Peripheral nerve sheath tumours (PNSTs) are a heterogeneous group of soft tissue neoplasms, both benign and malignant, arising from Schwann cells or modified Schwann cells, endoneurial fibroblasts, or perineural cells.[3] The latest 2007 World Health Organization (WHO) classification of human PNSTs was adapted to veterinary medicine due to the remarkable gross and histological similarities of these tumours in people and dogs.[4] According to this classification, there are four major subtypes: schwannoma, neurofibroma, perineurioma, and malignant peripheral nerve sheath tumour (MPNST).[4] Any part of a nerve or nerve root can be affected, involving spinal nerve roots in the caudal cervical and cranial thoracic region, nerves contributing to the brachial plexus,[3] [5] [6] [7] as well as cranial nerves and other peripheral nerves.[3] [8] [9] [10] One report describes schwannoma as being the second most common spinal tumour in dogs after meningioma.[11] However, compared with other spinal cord affections, such as trauma and intervertebral disc disease, neoplasms are the least common compressive lesion.[7] [12]

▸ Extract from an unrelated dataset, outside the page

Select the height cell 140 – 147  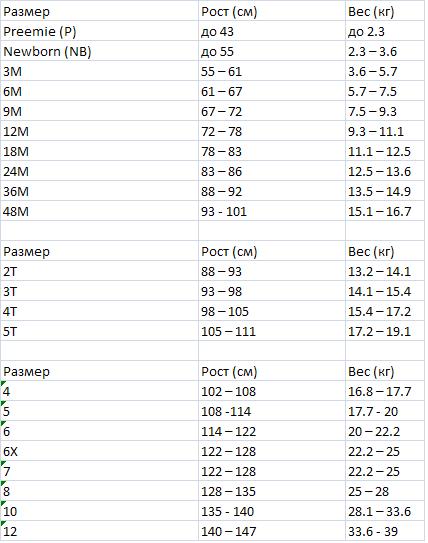coord(272,531)
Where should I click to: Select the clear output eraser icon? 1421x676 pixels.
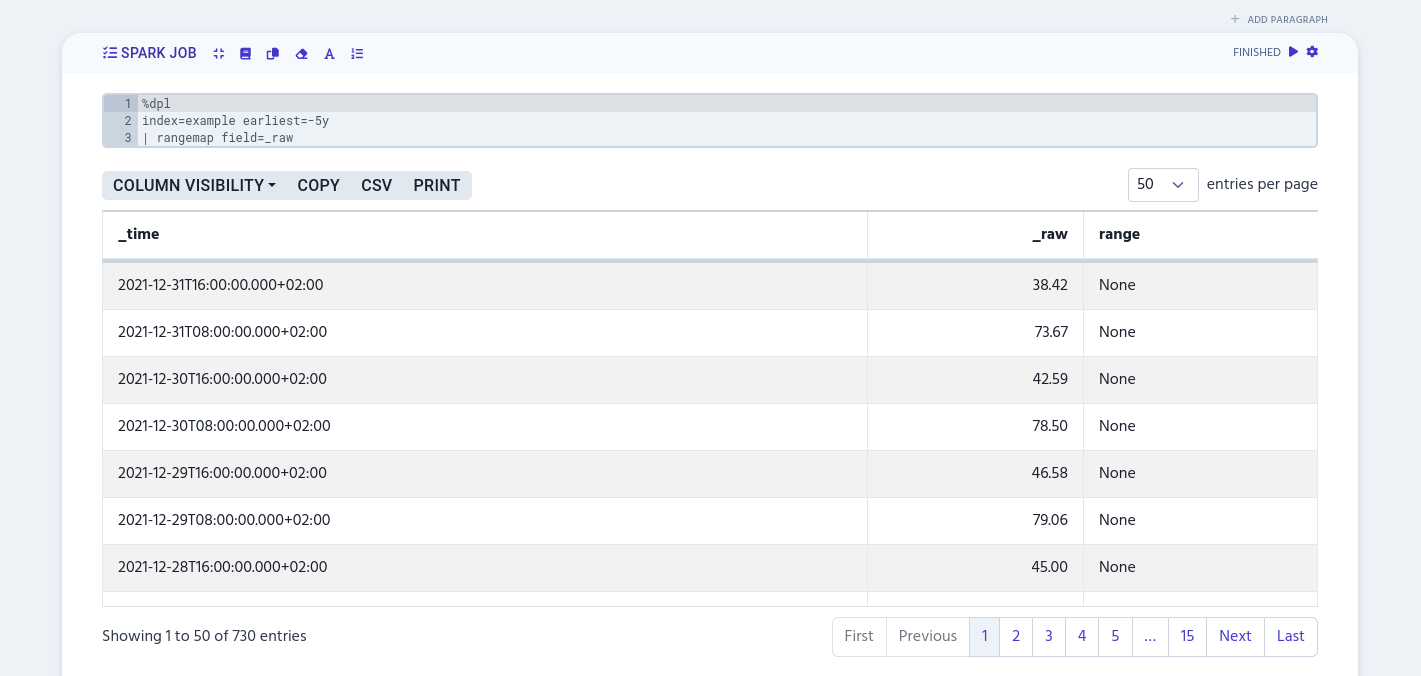click(x=302, y=54)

Current treatment options for spinal tumours include surgical resection,[5] [6] stereotactic radiation therapy (SRT),[1] [13] [14] and, occasionally, chemotherapy.[15] The PNSTs have a high rate of recurrence, and the overall prognosis is considered poor, depending on the completeness of local resection, spinal cord infiltration and collateral damage before and during surgery, and on tumour type.[1] [6]

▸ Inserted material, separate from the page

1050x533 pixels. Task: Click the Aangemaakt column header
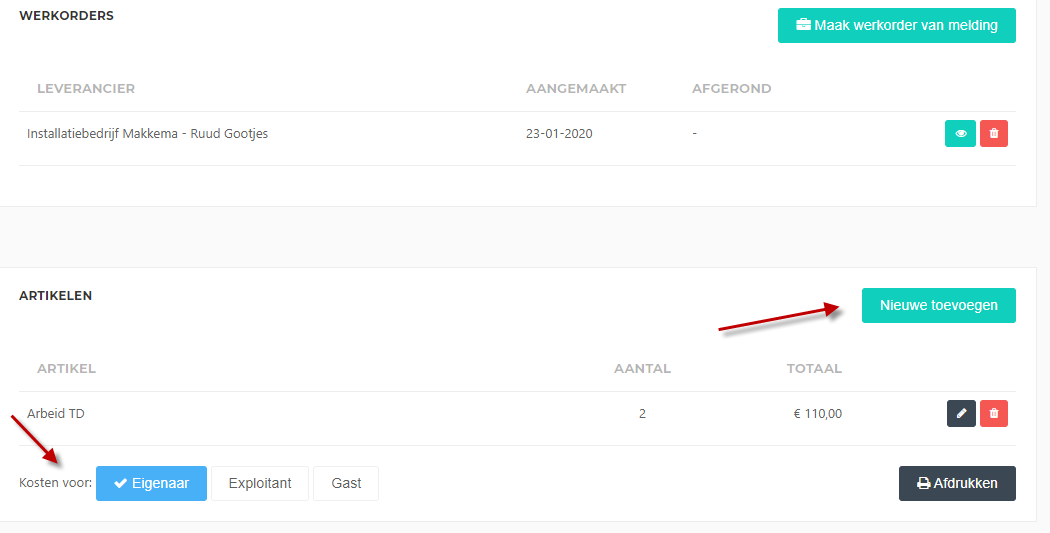(x=576, y=88)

Herein we report a PNST in a 2-year-old dog, extradurally at T7, which is an infrequent location,[1] [3] [5] and the successful long-term outcome after surgical excision.

Case Description

A 2-year-old, intact female American Staffordshire Terrier, weighing 26 kg, presented with a 1-month history of hindlimb paraplegia, with no known history of trauma. The dog underwent previously treatment with prednisone (1 mg/kg q. 12 per os [PO], Prednicortone, Dechra Veterinary Products S.r.l., Turin, Italy) which temporarily yielded some improvement. At referral to the reporting institution, the dog presented with non-ambulatory paraparesis, hypertonic hindlimb muscles, lack of proprioception, and hyperreflexia of the hindlimbs (patellar and cranial tibial reflex). Deep palpation of the thoracolumbar vertebral region elicited pain in the T5-T10 area, and the cutaneous trunci reflex was lost caudal to T10. Complete blood count, serum biochemical examinations, and cardiologic evaluation were unremarkable.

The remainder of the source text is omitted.